Pouvez-vous prolonger l'article sur l'affrontement entre Claude Guéant et Martine Aubry autour de la sécurité à Marseille, en reprenant juste après sa dernière phrase ?

■ **Extrait fourni**:

┄┄┄┄┄┄┄┄┄┄

Affrontement Guéant-Aubry sur la sécurité : match nul pour les Marseillais ?
Affrontement Guéant-Aubry sur la sécurité : match nul pour les Marseillais ?
On a beau commencer à avoir l’habitude des visites de ministre de l’Intérieur à Marseille – après Brice Hortefeux en novembre, Claude Guéant était déjà venu en mai – ça fait toujours un choc : des policiers partout, jusque sur le sommet de l’Arc de Triomphe de la porte d’Aix, des élus en pagaille (le maire et les députés UMP mais aussi cette fois-ci le président de la communauté urbaine PS et son dir cab’, la maire socialiste du 2/3…), des médias nationaux descendus en masse pour une partie de bousculade, des militants associatifs et des curieux qui suivent…
Le petit tour effectué porte d’Aix et rue du Bon Pasteur par Claude Guéant en compagnie du nouveau préfet délégué à la Sécurité Alain Gardère, lui aussi très proche de Sarkozy, n’a pas dérogé à la règle, bien au contraire. Surtout que l’ex-première secrétaire du PS et candidate aux primaires Martine Aubry a eu la bonne idée de profiter de l’événement pour descendre dans le 15/16 titiller le ministre sur son terrain. « Je n’avais jamais vu autant de médias », glissait un peu plus tard devant la préfecture le procureur de la République Jacques Dallest. Et oui c’est la rentrée, pour tout le monde…
Les téléspectateurs des chaînes d’info en continu ont donc pu voir quelques images de Guéant discutant avec Eugène Caselli (président PS de MPM…), accompagnées d’un commentaire truffé de chiffres plus ou moins exacts avant d’écouter des extraits du discours très offensif de la maire de Lille :
Suffisant pour eux, mais pas pour les Marseillais qui attendaient avant tout des moyens supplémentaires. Mais eux ont l’habitude… Président de l’association de commerçants Trait d’union, Jean Gaggiolo ironise, désignant un fourgon stationné à l’entrée de la rue Bon Pasteur : « s’ils la laissaient ici, ce serait bon, le trafic s’arrêterait. On le demande depuis des mois, et là que le ministre vient on la met… Mais moi je ne suis convaincu que dans la durée ».
Aux innocents les mains vides
Or, Guéant avait posé le cadre dans son interview ce matin à La Provence : « la sécurité n’est pas qu’une question de moyens » et Alain Gardère devra « innover sur le plan stratégique et méthodologique ». Traduction : le ministre est venu les mains (presque) vides. « Il y a déjà l’acceptation de dire que la situation est intolérable. A un moment donné, on avait l’impression que nous étions les seuls à le penser », commente Monique Cordier, présidente de la confédération des comités d’intérêt de quartier (CIQ) qui « attend de voir les effets des actions de restructuration et de requalification ». Des termes qui soulignent, trouve-t-elle aussi « qu’on ne parle pas d’effectifs supplémentaires et ça me désole ». Traditionnellement dans une relation plutôt de co-gestion avec le maire de la ville, qui s’est lui félicité de la contribution de l’Etat, elle se montre plus exigeante que Jean-Claude Gaudin, laissant « un mois et pas un an » à Alain Gardère pour obtenir des résultats ou à tout le moins afficher des objectifs clairs.

┄┄┄┄┄┄┄┄┄┄

■ **Extrait de données**:
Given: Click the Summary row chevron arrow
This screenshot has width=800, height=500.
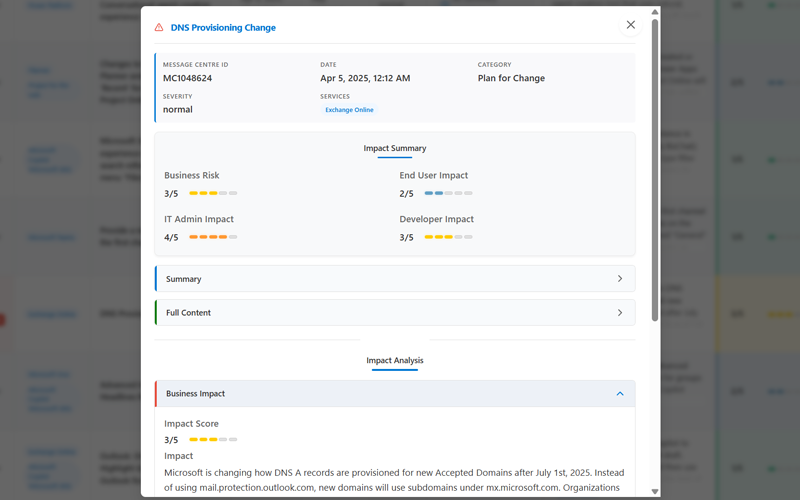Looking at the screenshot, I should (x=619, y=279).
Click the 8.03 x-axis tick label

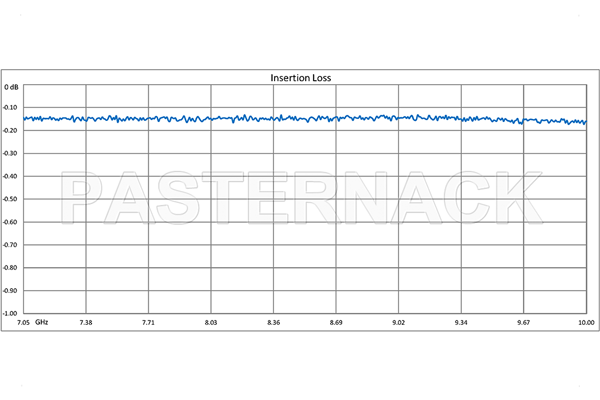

┄┄┄┄┄┄┄┄┄┄

■ **Votre réponse**:
L’après-midi, au cours d’une conférence de presse, l’ex-secrétaire général de l’Elysée, s’est ainsi contenté, de son propre aveu de « confirmer les annonces » déjà faites. A savoir 100 policiers supplémentaires (mais affectés à la police d’agglomération naissante – et donc prévus à l’origine de toute façon – qui couvrira Plan-de-Campagne, Septèmes etc.) et 39 pour la police judiciaire. Avec tout de même un petit plus : « Au 1er septembre, le renfort sera de 116 et à la fin du mois de 166. Je fais donc plus qu’honorer ma promesse. J’ajoute que l’équivalent de 66 autres fonctionnaires seront mis en place grâce au jeu des heures supplémentaires ». Une nouvelle compagnie de CRS (soit 100 hommes), sera aussi « fidélisée » sur Marseille, a-t-il promis.
Retour au Clos La Rose
Mais, comme ceux venus dans la foulée de la fusillade du Clos La Rose l’année dernière, rien ne dit qu’ils ne pourraient pas repartir dans quelques mois… Et on est loin des 400 policiers qui manquent à Marseille selon les syndicats. Il suffit de lire cet excellent reportage de Mediapart, dont la correspondante Louise Fessard est retournée au Clos La Rose pour nuancer toutes les déclarations du ministre. A la place du fameux fauteuil où « guettait » le jeune de 16 ans tombé sous les balles de Kala, « un imposant canapé en sky jaune et un parasol trônent à sa place. «C’est la version d’été», pouffe une jeune maman du quartier. »
Et parmi les infos qui accompagnent l’article, ce couperet : « A la sûreté départementale, les policiers de la brigade des stupéfiants ne sont que 18 pour lutter contre les trafics locaux dans toutes les Bouches-du-Rhône. «On en enlève un tiers en repos, il reste six personnes qui prennent les plaintes, et six disponibles pour faire des flagrants délits, souligne Alphonse Giovannini (secrétaire des Bouches-du-Rhône d’Unité SGP Police, ndlr). Ça ne pèse pas lourd pour faire une planque, face à un réseau d’une vingtaine de personnes (guetteurs, transporteurs, vendeurs et nourrice)» ».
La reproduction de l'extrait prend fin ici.